Navigation & layout: easy to use.
Biggest asset: ability to highlight breaking news.
Biggest liability: weak archives.

It turned four years old this summer, but in Web years, that makes Nando.net a granddad. Also known as The Nando Times, the site started as an online service of the Raleigh News & Observer. It has since become a player in the world of giant news services. But it is about headline news, no more, no less.

In 1995, McClatchy Company (owner of such dailies as the Minneapolis Star Tribune and The Sacramento Bee) bought the News & Observer and gave Nando.net a new identity, divorcing it from the newspaper and making it a sort of all-news radio of the Internet (minus the audio). The site does an impressive job in delivering short stories and updates from around the world and the nation to your desktop.

All-news radio is hard to beat when you need to know the latest latest. People used to more comprehensive coverage by such sites as ABCNews.com or CNN Interactive or MSNBC, however, will be disappointed.

Essentially, Nando repurposes copy from wires such as The Associated Press, Reuters, and Agence France-Presse, and assembles them in easy-to-digest sections like "global," "business," and so forth. Surprisingly, it uses very little material from the McClatchy papers or even The News & Observer. It has almost no archives beyond fourteen days.

Depending on the power and sophistication of your computer, you can pick from three versions of Nando.net with varying degrees of bells and whistles. While it has a clean, uncluttered feel that makes for fast downloading, the minimalist approach leaves something to be desired. Audio and video clips, which can make stories come alive, are rare. The closest the news sections get to multimedia is a page called "Today in Photos" in which the pictures are oddly disconnected from their stories, and a gimmicky "news animation"--how a hurricane moves, for example.

Nando.net has two sister journalism services linked to the site. One is Techserver (www.techserver.com), a section dedicated to technology news. But with several sites on the Web that offer more extensive tech news, Nando is perhaps too basic for technophiles.

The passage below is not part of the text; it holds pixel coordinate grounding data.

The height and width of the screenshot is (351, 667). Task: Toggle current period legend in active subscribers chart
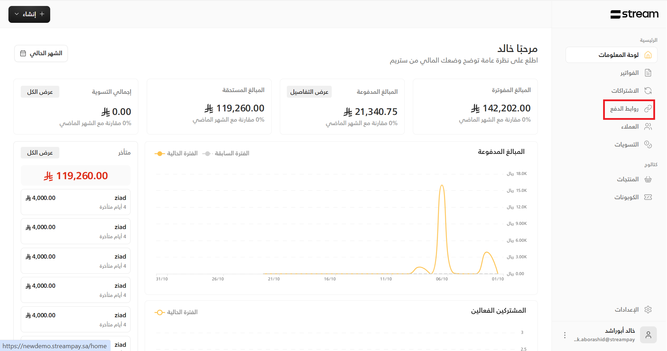pyautogui.click(x=176, y=312)
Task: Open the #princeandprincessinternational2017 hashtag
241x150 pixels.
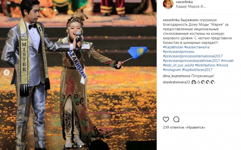Action: point(193,56)
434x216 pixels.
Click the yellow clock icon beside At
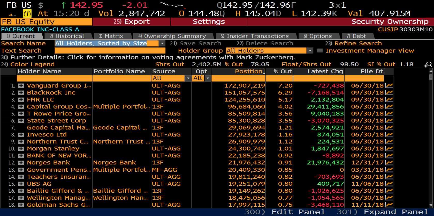tap(27, 13)
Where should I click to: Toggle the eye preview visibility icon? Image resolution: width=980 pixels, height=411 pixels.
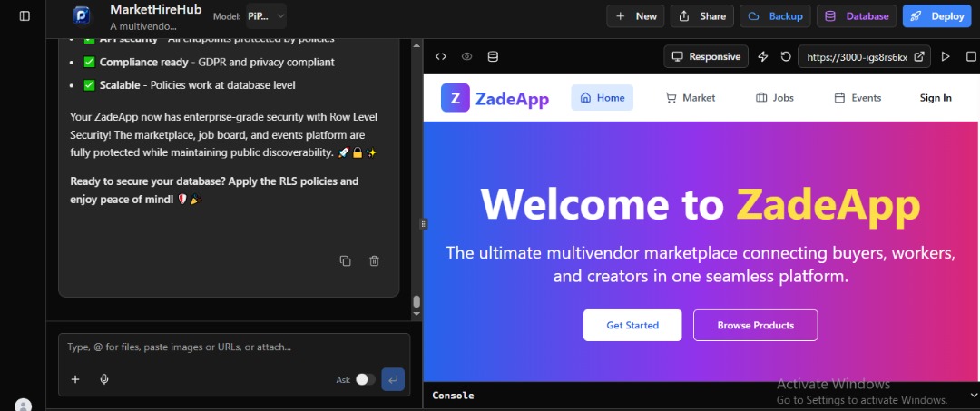tap(466, 56)
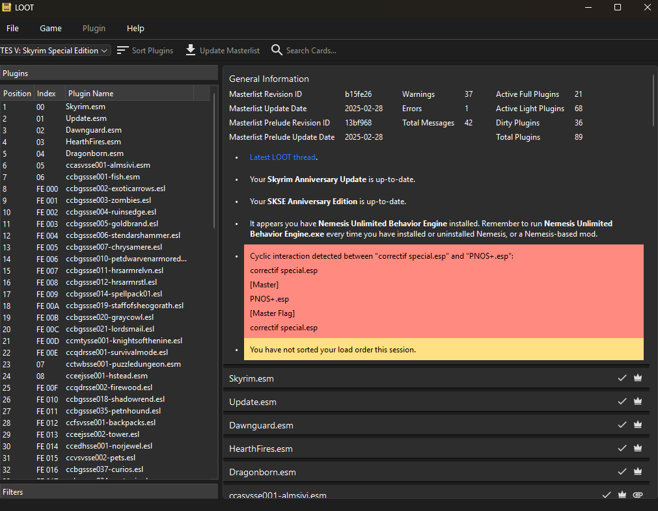
Task: Click the checkmark icon on HearthFires.esm card
Action: 622,449
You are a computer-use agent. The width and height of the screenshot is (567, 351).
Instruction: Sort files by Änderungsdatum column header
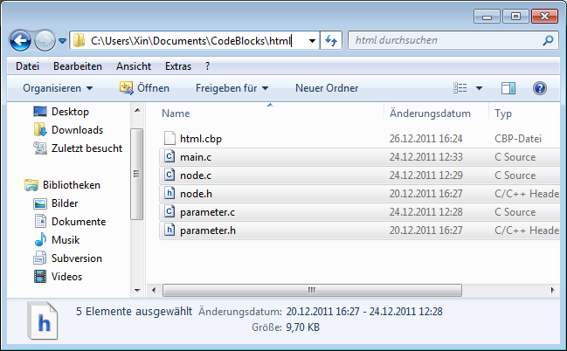[430, 114]
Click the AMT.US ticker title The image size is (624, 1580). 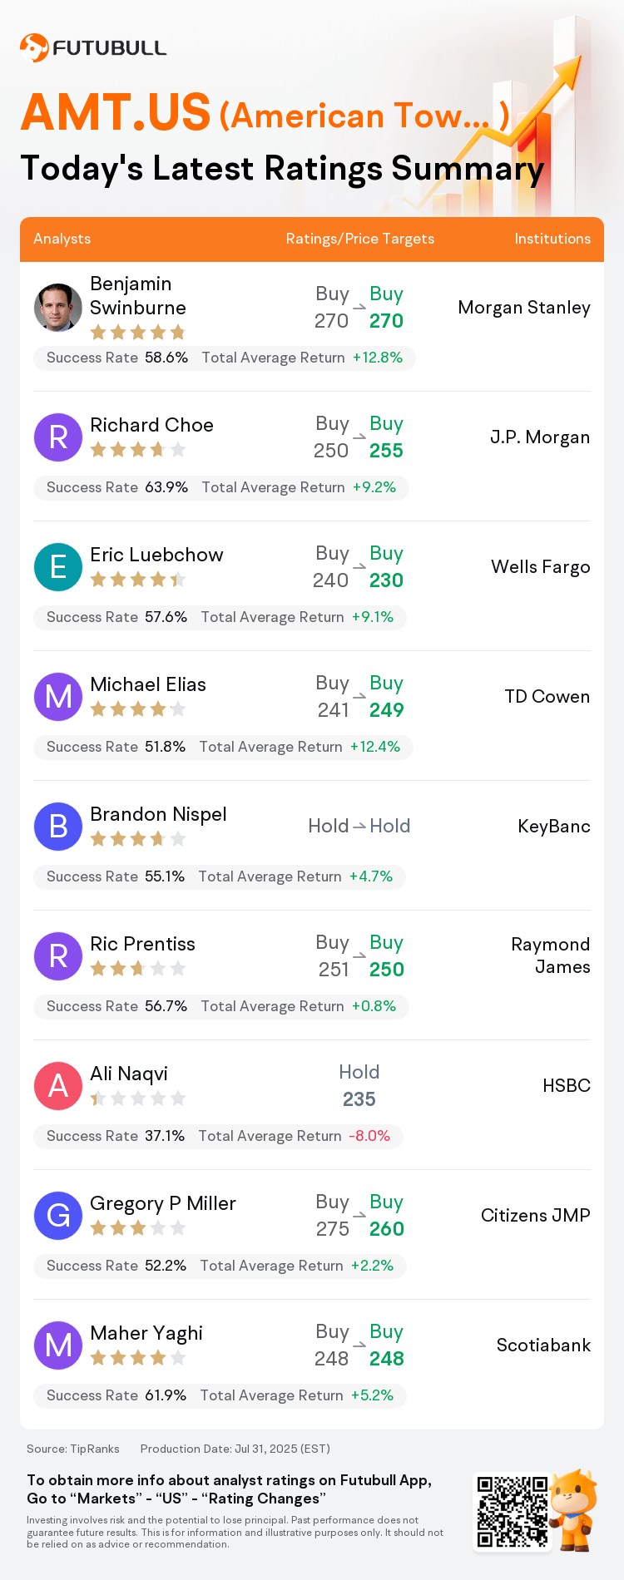coord(116,112)
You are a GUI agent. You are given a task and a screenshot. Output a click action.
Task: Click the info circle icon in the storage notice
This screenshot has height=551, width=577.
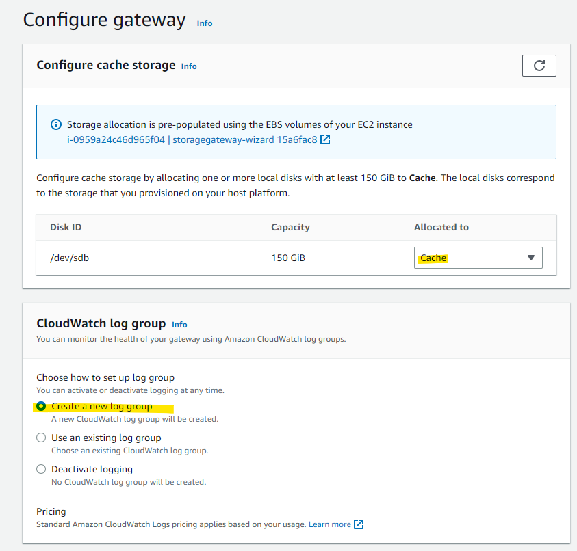pyautogui.click(x=57, y=124)
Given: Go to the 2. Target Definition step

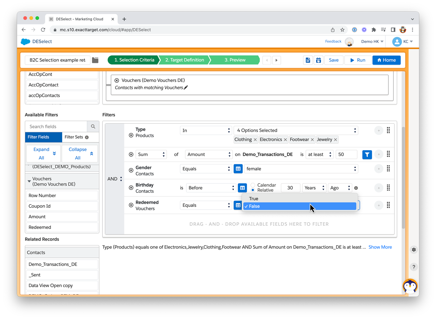Looking at the screenshot, I should click(x=185, y=60).
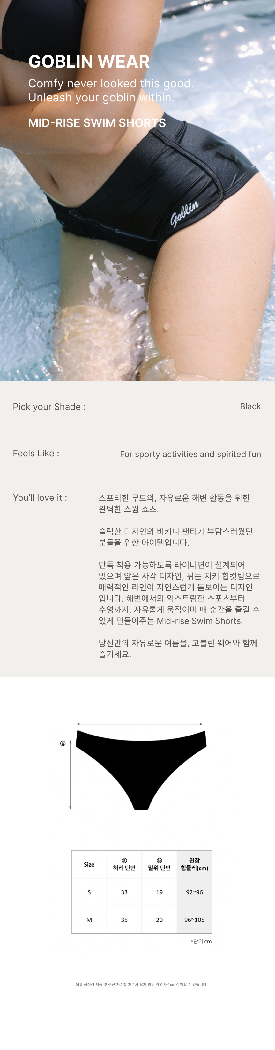Click the ⓑ marker beside the diagram
This screenshot has width=275, height=1050.
[63, 743]
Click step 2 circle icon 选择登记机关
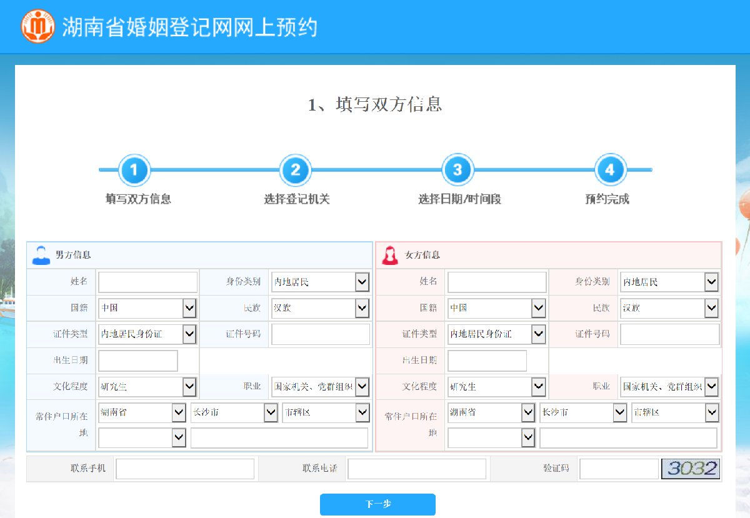Viewport: 750px width, 518px height. coord(296,170)
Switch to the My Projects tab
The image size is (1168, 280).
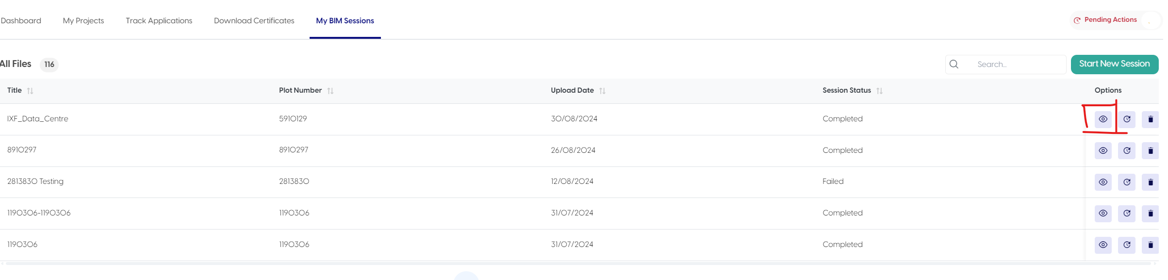[x=83, y=21]
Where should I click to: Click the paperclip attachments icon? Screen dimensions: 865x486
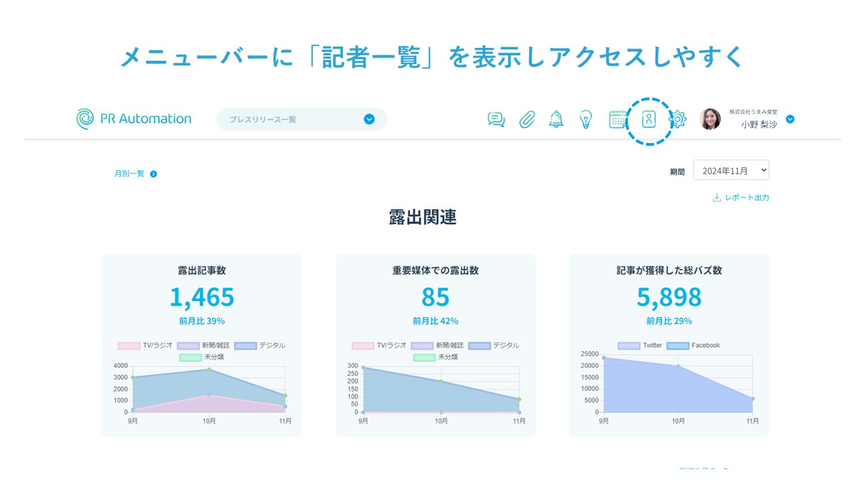(x=527, y=119)
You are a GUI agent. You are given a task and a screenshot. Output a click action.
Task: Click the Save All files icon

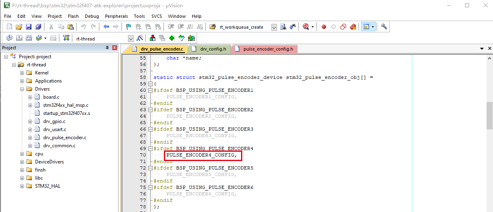pyautogui.click(x=38, y=27)
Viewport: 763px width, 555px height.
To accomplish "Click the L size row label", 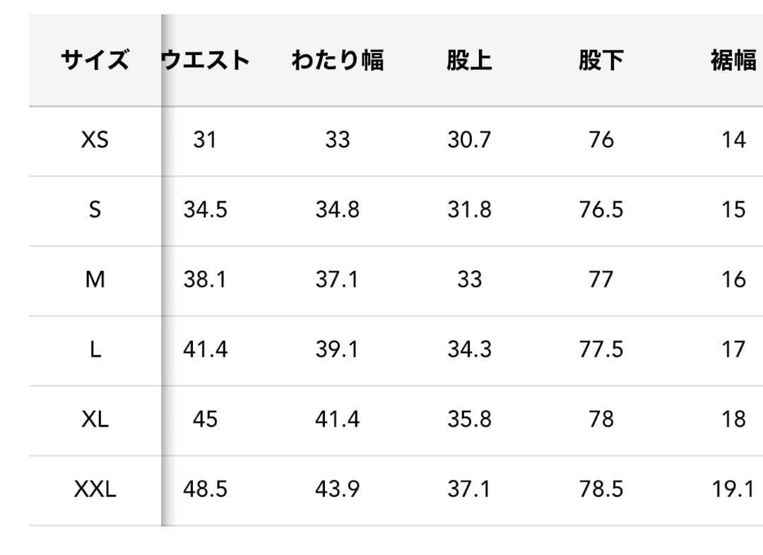I will click(x=95, y=350).
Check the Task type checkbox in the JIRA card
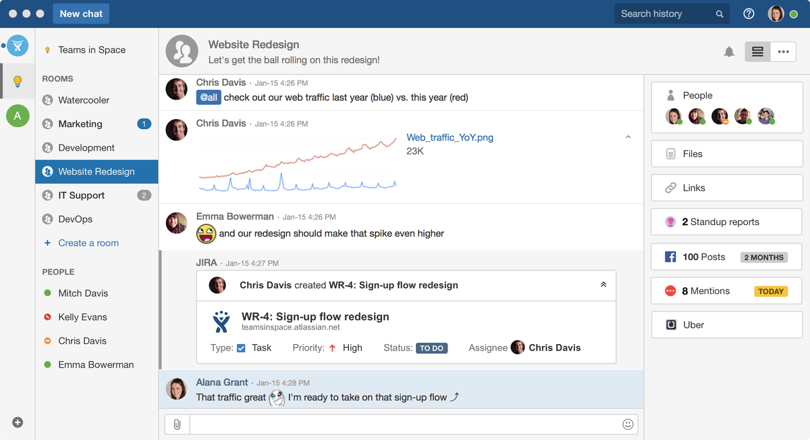810x440 pixels. click(x=242, y=347)
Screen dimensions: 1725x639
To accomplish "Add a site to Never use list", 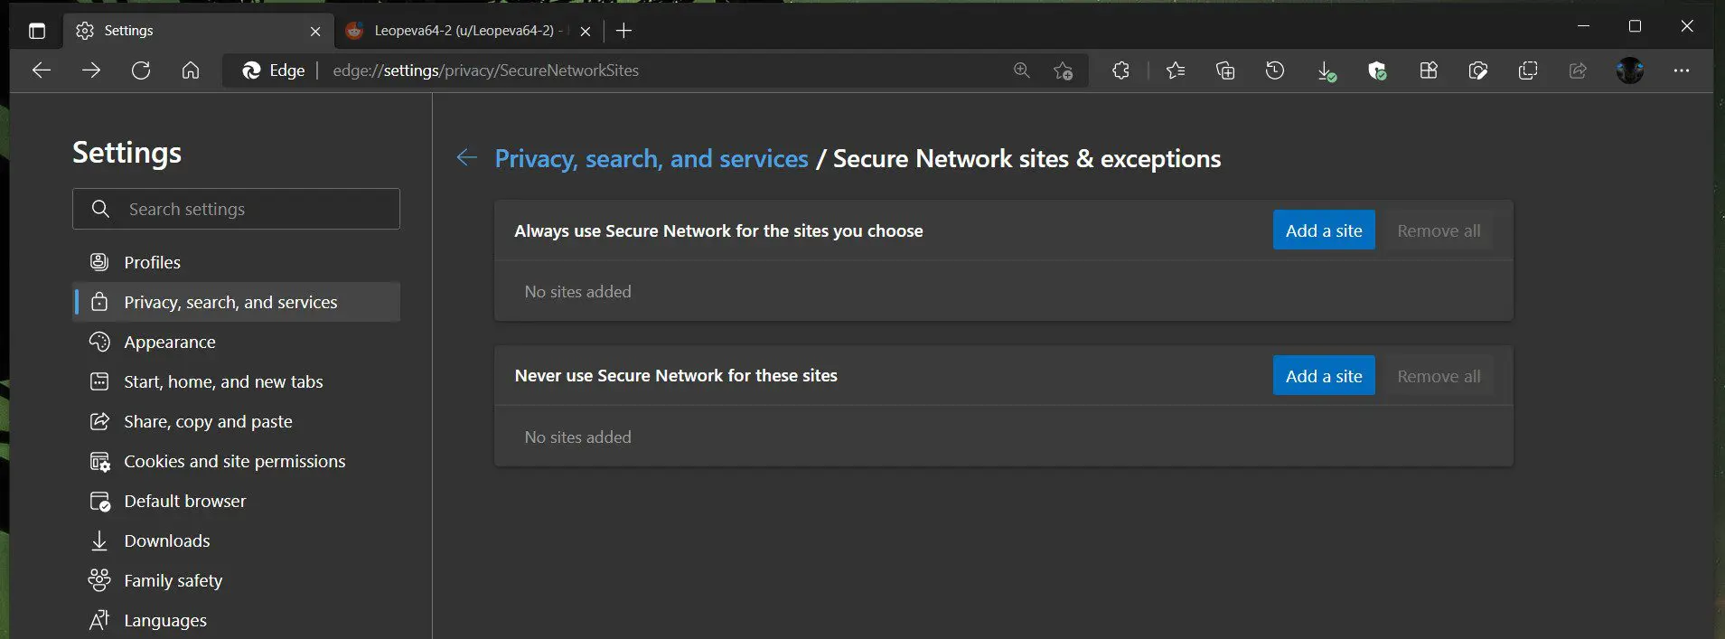I will pos(1323,376).
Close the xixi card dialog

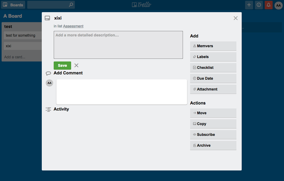(x=235, y=18)
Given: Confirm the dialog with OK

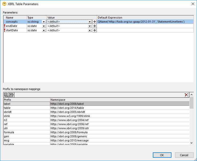Looking at the screenshot, I should [162, 155].
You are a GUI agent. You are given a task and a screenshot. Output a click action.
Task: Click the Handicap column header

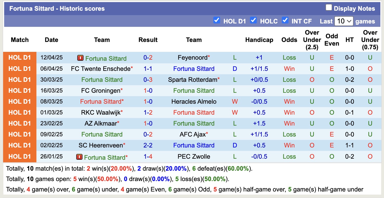(x=259, y=40)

Another service is Sportserver (www.sportserver.com), which features top columnists from all over the map and in-depth sports news from various leagues. Proof that Nando is more international than many American news sites: regular coverage of cricket and sumo wrestling.

The site employs tools to make using it easier for a busy surfer. Visitors who personalize the "Interest Alert" or "News Watcher" sections with specific keywords will be automatically alerted when relevant stories appear on the site. That, of course, is one of the serious complaints about the Internet: readers will be more tempted than ever to filter out news they are not interested in. Thus, they may read stories only about, say, horse-racing and wine and the stock market. This is a glimpse into that future.